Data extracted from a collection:
____
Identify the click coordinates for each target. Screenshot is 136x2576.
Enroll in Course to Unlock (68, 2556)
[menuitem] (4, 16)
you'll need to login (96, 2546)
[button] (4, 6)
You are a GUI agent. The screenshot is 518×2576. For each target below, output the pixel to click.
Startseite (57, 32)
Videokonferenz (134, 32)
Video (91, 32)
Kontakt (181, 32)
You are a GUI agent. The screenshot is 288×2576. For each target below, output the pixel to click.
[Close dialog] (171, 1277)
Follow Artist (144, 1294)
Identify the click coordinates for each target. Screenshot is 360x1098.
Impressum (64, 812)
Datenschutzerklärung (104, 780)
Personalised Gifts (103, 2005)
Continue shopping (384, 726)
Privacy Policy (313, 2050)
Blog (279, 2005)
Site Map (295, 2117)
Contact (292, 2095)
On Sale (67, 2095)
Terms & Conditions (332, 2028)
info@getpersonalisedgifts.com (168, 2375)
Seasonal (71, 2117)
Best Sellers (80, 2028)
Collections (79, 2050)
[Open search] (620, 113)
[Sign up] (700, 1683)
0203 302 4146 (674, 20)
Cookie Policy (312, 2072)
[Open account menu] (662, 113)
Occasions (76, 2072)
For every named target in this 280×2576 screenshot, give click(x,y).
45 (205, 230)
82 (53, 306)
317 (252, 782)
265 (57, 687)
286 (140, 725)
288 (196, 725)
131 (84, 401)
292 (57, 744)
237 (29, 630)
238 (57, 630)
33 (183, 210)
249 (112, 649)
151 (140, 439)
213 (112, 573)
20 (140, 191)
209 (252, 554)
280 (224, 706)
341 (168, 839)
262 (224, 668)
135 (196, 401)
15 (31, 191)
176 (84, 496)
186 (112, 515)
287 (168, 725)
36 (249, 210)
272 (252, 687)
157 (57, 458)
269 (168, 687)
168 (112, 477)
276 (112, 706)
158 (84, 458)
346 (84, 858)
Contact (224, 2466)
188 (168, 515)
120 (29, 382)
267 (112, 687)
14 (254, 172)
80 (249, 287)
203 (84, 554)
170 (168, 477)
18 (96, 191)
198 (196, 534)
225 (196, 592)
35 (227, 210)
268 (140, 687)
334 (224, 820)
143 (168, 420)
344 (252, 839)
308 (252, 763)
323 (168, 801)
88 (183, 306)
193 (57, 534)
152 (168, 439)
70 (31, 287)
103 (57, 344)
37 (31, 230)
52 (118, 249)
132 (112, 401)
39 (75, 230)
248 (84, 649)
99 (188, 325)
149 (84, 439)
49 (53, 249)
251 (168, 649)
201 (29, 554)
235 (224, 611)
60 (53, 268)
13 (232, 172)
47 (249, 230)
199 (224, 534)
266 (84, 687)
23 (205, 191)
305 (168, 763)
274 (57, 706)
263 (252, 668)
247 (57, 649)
____
What you will do ▸
Determine how many lines of the records hold the word "output", giving only that number.

Solution to this problem ▸
2